En las dos fotografías superiores vemos los restos de las oficinas propiamente dichas y de los talleres, junto a una gran higuera. Están marcadas en el plano con una "B". En la gran explanada que se encontraba ante las oficinas se celebraron los primeros años unas grandes fiestas con gran cantidad de comida.

 

La fotografía superior izquierda nos muestra los restos de lo que era la fragua, donde se reparaban los barrenos rotos, está marcado en el plano con la letra "C". La fotografía de la izquierda nos muestra las ruinas de una construcción de las viejas minas, de función desconocida, marcada en el plano con la letra "D".

   

En las Oficinas venía a parar la galería que venía desde el Hoyo, ocupada ahora por el gran lentisco que se puede observar en las dos fotografías superiores.  Por encima de esta salida se encontraba la maquinaria del plano inclinado que bajaba hasta la Concesión de San Manuel.

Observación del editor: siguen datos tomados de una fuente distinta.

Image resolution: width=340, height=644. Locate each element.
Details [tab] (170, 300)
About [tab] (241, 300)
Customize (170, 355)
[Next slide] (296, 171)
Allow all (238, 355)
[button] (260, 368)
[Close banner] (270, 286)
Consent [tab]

Está macado en el plano con la letra "E".

  

El material explosivo se guardaba primeramente en una pequeña cueva, la podemos ver en la fotografía de la derecha (con la letra "F" en el plano). Posteriormente, y al aumentar el número de explotaciones y material extraído se tuvo que construir otro polvorín más grande, cuyos restos se pueden observar en la fotografía de la izquierda (con la letra "G").